By Chris Bosey–
Editor’s note: U of L does not allow weapons on its campuses.
The debate about whether or not violence around campus is increasing is no longer in question. Just ask the four new campus police officers or the four new security guards that have been hired by the university in order to lower the number of crimes on or around campus.
You can also ask the students who have been jumped the past few weeks. The question being posed by some students is should the age limit for concealed carry licenses be lowered from 21 to 18?
The idea of an 18-year-old college student carrying around a pistol at night seems preposterous, right? If it means the safety of that student, then some people around campus say it is not only a great idea, but it should be seriously considered by the state immediately.
An anonymous sophomore believes strongly that it will lower crime rates.
“Yes, I think it will lower crime rates, especially crimes against women on campus,” she said. “As 18-, 19-, and 20-year-old women on campus, we don’t have much of an opportunity to defend ourselves. Lowering the conceal and carry age would give young students on campus a way to protect themselves against the crime that comes in from the city.”

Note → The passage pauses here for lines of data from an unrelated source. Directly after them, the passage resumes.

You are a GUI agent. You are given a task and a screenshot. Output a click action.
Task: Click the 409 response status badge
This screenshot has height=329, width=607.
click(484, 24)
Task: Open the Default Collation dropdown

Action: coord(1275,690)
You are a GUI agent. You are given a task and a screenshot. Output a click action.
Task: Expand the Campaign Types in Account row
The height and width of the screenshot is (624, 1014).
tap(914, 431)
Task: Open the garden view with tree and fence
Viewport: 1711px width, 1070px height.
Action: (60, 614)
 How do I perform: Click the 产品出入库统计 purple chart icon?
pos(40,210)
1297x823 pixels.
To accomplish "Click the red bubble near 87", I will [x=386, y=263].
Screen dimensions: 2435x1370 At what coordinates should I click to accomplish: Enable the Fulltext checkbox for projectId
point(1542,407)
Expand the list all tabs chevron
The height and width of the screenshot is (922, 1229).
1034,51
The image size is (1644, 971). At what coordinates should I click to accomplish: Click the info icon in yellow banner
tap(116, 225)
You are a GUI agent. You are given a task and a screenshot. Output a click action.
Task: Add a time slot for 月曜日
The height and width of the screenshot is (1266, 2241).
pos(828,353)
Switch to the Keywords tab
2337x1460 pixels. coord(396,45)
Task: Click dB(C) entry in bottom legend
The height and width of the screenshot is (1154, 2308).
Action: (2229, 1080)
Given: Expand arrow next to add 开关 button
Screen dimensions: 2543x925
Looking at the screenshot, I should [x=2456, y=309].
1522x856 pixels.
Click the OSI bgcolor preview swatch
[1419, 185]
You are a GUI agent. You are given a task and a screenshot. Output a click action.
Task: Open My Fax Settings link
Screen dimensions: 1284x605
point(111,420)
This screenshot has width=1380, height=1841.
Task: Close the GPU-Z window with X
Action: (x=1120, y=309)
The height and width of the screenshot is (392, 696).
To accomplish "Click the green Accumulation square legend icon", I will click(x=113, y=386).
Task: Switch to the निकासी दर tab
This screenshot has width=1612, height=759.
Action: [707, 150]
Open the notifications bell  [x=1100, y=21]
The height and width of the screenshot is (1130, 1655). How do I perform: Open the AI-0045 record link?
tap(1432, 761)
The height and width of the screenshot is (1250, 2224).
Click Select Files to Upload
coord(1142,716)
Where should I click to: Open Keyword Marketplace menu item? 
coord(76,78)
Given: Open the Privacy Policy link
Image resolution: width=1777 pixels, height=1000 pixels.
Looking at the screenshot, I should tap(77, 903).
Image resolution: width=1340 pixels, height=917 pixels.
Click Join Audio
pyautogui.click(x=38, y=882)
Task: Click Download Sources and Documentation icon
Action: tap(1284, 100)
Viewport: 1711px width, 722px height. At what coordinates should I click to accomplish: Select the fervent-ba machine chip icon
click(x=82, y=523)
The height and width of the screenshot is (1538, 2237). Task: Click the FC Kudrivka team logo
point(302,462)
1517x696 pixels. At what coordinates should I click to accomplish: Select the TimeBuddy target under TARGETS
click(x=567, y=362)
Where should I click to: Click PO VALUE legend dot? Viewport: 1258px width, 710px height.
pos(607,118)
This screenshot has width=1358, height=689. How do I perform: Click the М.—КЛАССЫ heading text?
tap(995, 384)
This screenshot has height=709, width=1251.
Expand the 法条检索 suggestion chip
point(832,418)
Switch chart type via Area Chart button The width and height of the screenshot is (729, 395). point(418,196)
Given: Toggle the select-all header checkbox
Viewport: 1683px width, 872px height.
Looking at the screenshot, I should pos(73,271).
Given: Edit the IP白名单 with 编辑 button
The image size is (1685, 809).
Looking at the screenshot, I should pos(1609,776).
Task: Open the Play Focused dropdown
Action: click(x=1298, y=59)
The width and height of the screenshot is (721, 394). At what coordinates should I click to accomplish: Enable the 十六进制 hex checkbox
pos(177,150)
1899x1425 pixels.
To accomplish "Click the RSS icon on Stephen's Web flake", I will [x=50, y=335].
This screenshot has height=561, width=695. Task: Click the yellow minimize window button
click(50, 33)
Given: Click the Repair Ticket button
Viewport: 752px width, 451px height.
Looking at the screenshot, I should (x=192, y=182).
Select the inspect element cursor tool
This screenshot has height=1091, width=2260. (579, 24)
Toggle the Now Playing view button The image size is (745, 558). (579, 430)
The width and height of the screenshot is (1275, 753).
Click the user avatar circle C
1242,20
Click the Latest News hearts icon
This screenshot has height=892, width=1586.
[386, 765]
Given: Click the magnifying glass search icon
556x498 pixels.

She makes a valid point. When criminals see students with pistols at their sides, they will think twice before jumping them.
However, there are always two sides to any debate. With lowering the age comes the possibility for kids to make mistakes. Sophomore Taylor Smith strongly believes that guns for younger students means more problems.
“Increasing the number of people who can carry a concealed weapon does not always act as a deterrent against violence but often leads to more, especially in the hands of young people,
said Smith. “Statistically, most massacres were done with legal guns that people can purchase.”
There are clearly two sides to the debate. The concluding point is that students are fed up with feeling unsafe when walking home from campus at night.
Whether the solution is to lower the age that students can apply for a conceal and carry license, or something else, the violence around campus must be stopped. If we continue to talk about it and demand a change, it will at least force policy makers on campus to consider possible changes to increase student safety.